| Task to complete |
Entries below include pictures. Output exactly the lines from the one with "The image size" down to the one with "Screen dimensions: 1812x1721", both ends included, and leave the pictures out.

| Exercise inputs |
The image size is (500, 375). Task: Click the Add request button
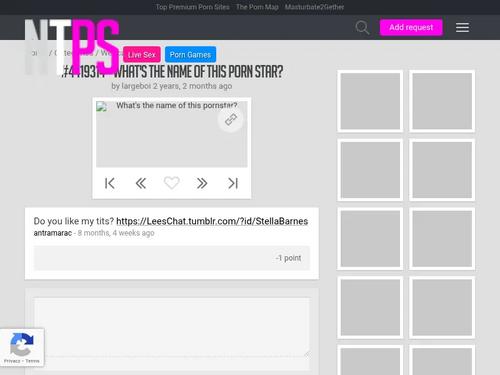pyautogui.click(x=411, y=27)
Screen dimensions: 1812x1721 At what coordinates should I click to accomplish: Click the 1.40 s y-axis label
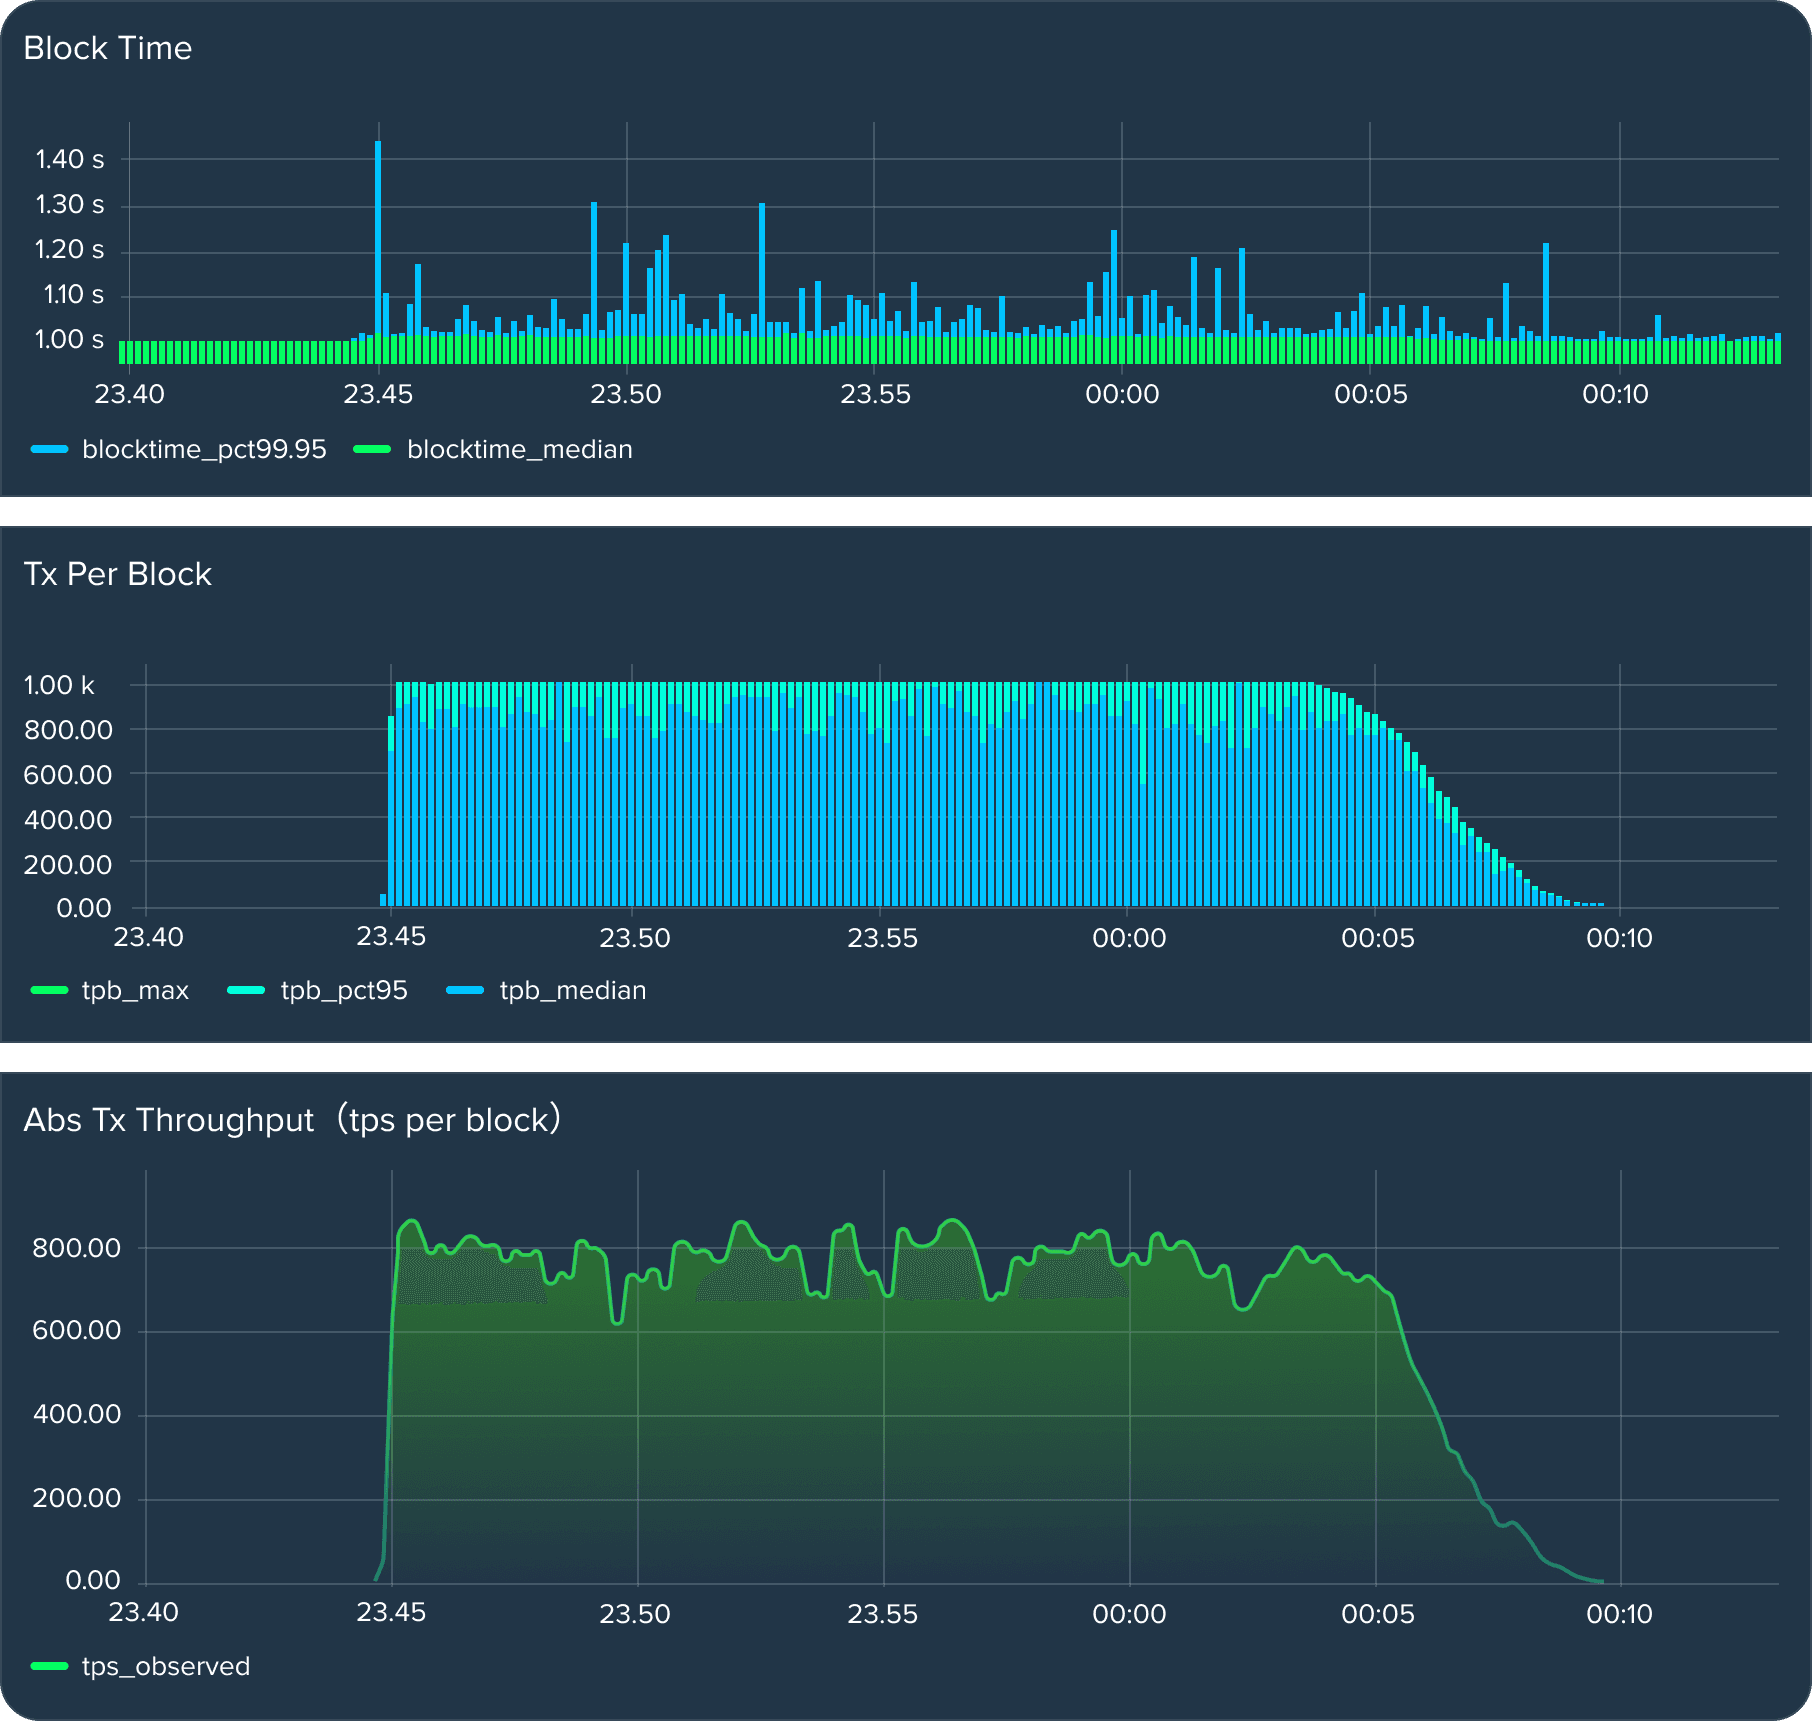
---
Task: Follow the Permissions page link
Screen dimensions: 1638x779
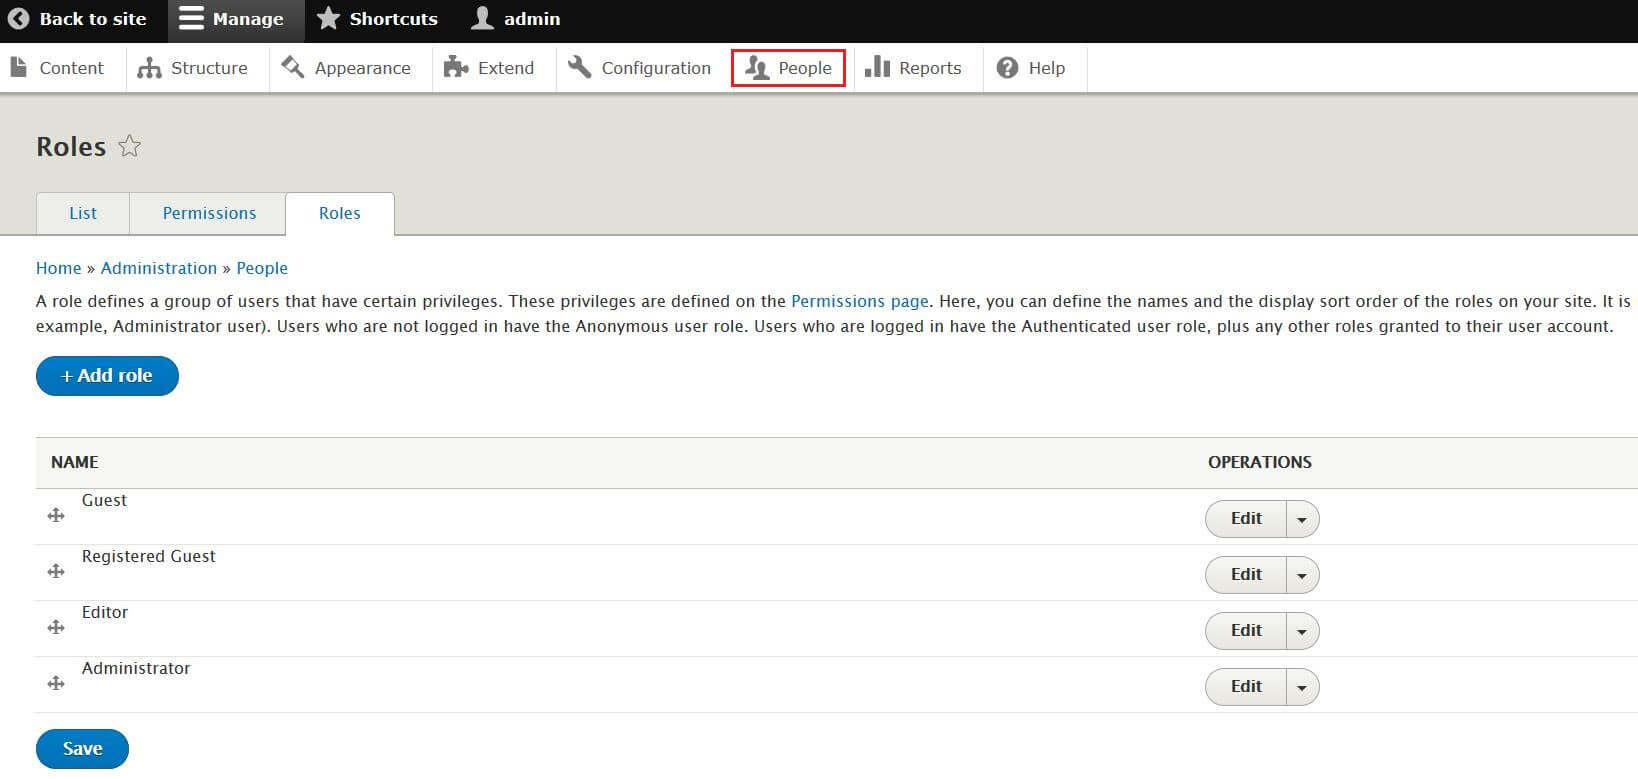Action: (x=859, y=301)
* * *
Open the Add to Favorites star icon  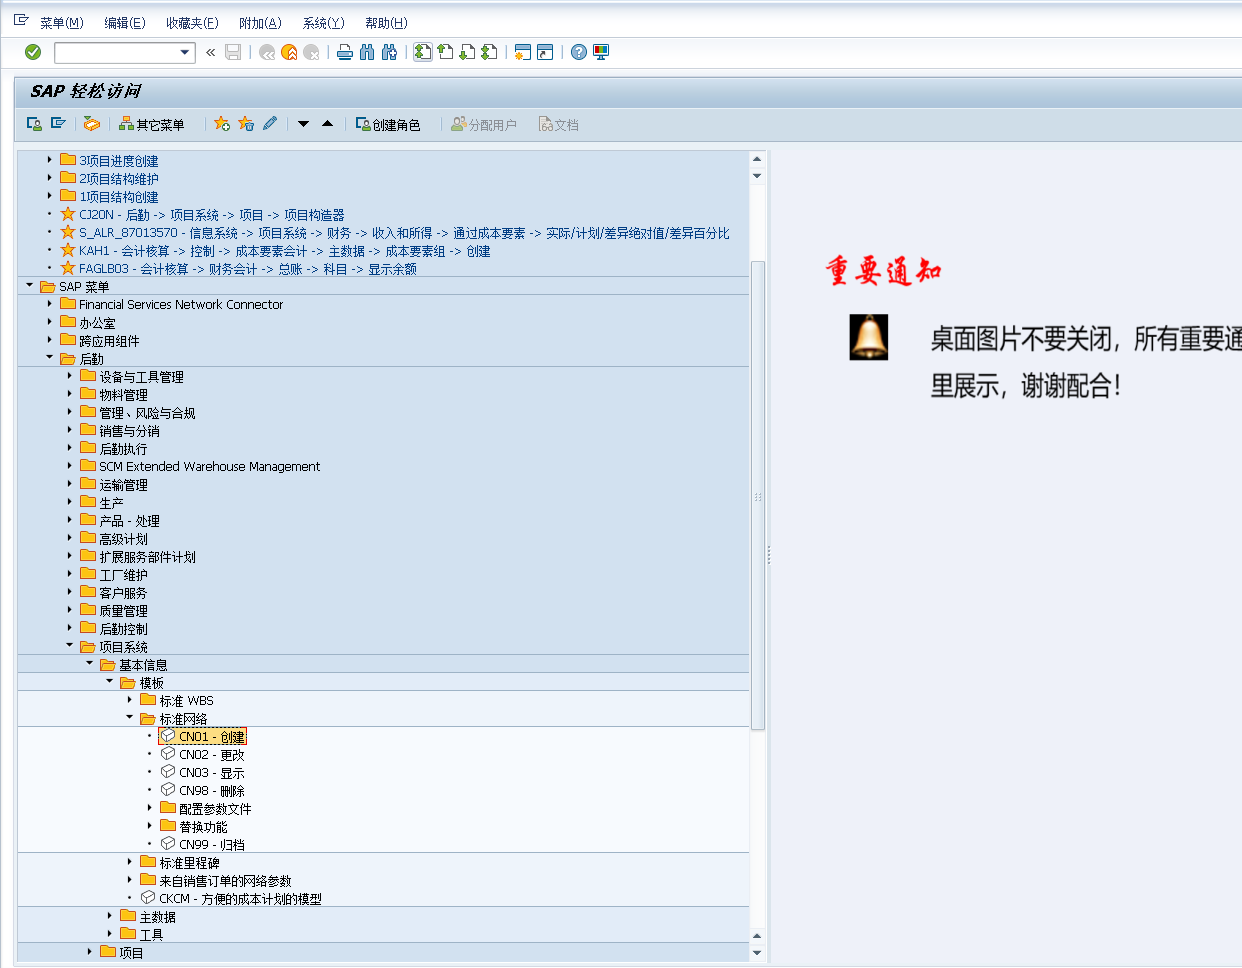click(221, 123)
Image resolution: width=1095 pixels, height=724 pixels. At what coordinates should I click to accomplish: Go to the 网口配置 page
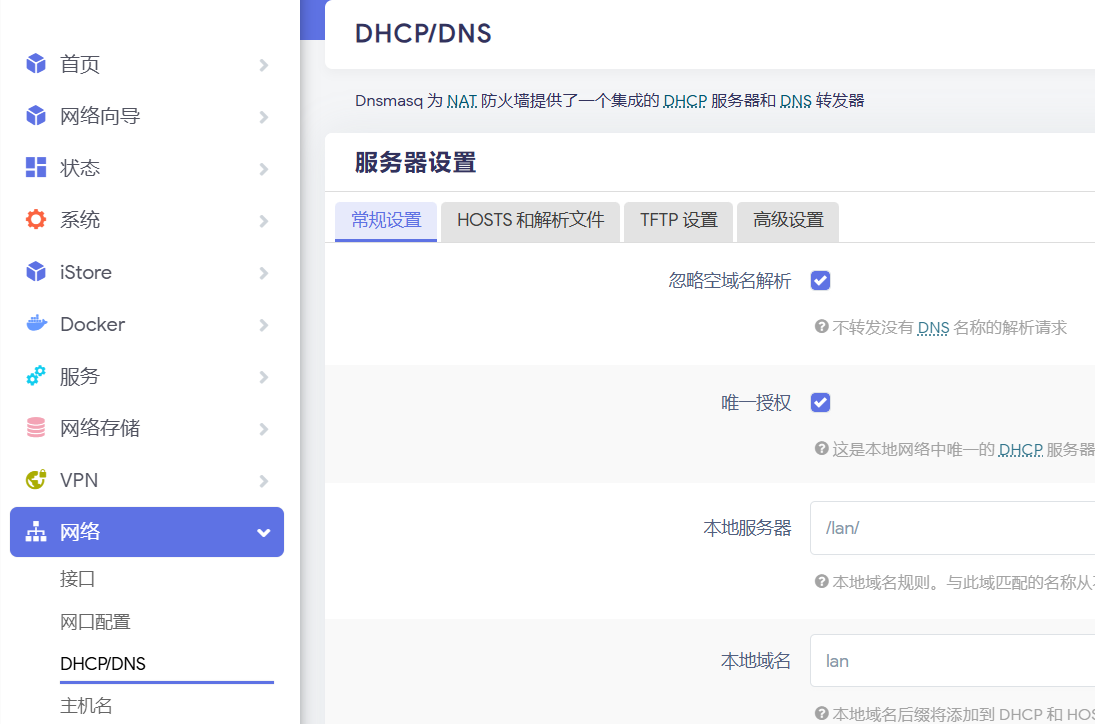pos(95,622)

| Solution for this exercise |
The image size is (500, 375). Task: Click the Add request button
pyautogui.click(x=411, y=27)
Screen dimensions: 1812x1721 At what coordinates should I click to accomplish: Click the 1.40 s y-axis label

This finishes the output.